También sabemos que Gadda tenía maneras exquisitas y anacrónicas, sin desdeñar lo puntilloso. Sabemos que escribía cartas con la fulgente pereza del genio. Y que como un demiurgo de arrabal, cartografió el chisme y la tragedia, pareció saberlo todo con inspirado desvarío. Lo cierto es que su omnívora y lejana presencia, su propensión a la autofagia, lo hacían trabajar con tenacidad. Era una especie de Funes cuya prosa son notas de pie de una oscura obra maestra, en una lengua amnésica. De tal manera quiso ser el mundo: modulaciones y tonos, falsetes y dialectos, pensamientos, sueños y sensaciones. Su avidez cognitiva llega a decir que “conocer es insertar algo en lo real, y por lo tanto deformar lo real”. Incluso en “Una visita médica” arremete contra todos los pronombres y dice “¡El yo, el yo… ¡El más asqueroso de los pronombres!”.

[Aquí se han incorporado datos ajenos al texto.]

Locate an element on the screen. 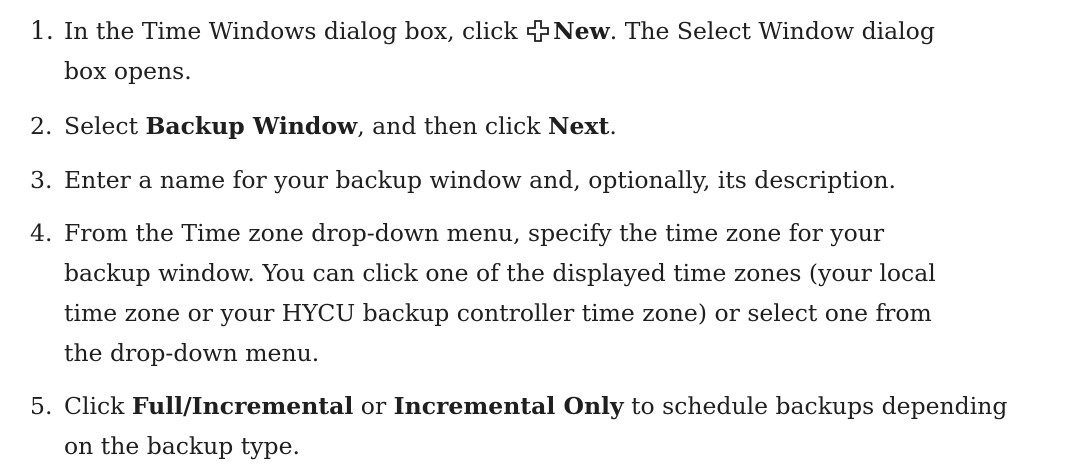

Por otra parte el argumento de Emparejamientos juiciosos cifra el reverso de Gadda. Así escribe sobre los bienes: “Ellos corrían el riesgo, en cada nuevo emparejamiento de herederos, subherederos y herederos probables, de disminuir un poco a la vez, de desmigajarse y de dispersarse, de desvanecerse, en suma, como espuma evaporada de las Marmore, en las divisiones y subdivisiones y desmenuzamientos infinitos, a lo largo de toda una ebullición de pequeñas cascadas sucesorias”. Esto es: el autor es la prefiguración del suceso que cambia hasta ser predisposición histórica. Su obra es un alma que se le atribuye al sistema de fuerzas y probabilidades que circunda a todo sistema, a toda humana criatura, y que solemos llamar “destino”.
Y la objeción de sus detractores acaso sea su mayor virtud: lo sublime adquiere tintes breves y suaves, se diluye, y la ternura se convierte en rasgo cómico y grotesco. Es la obra de un hombre que no toleraba la injusticia, acerbo crítico que compendió la lengua. Amaba la soledad y nunca en su vida fue un sentimental. En suma: un bufón de corte con sombra de gigante, cuyas piruetas se parecen al tiempo.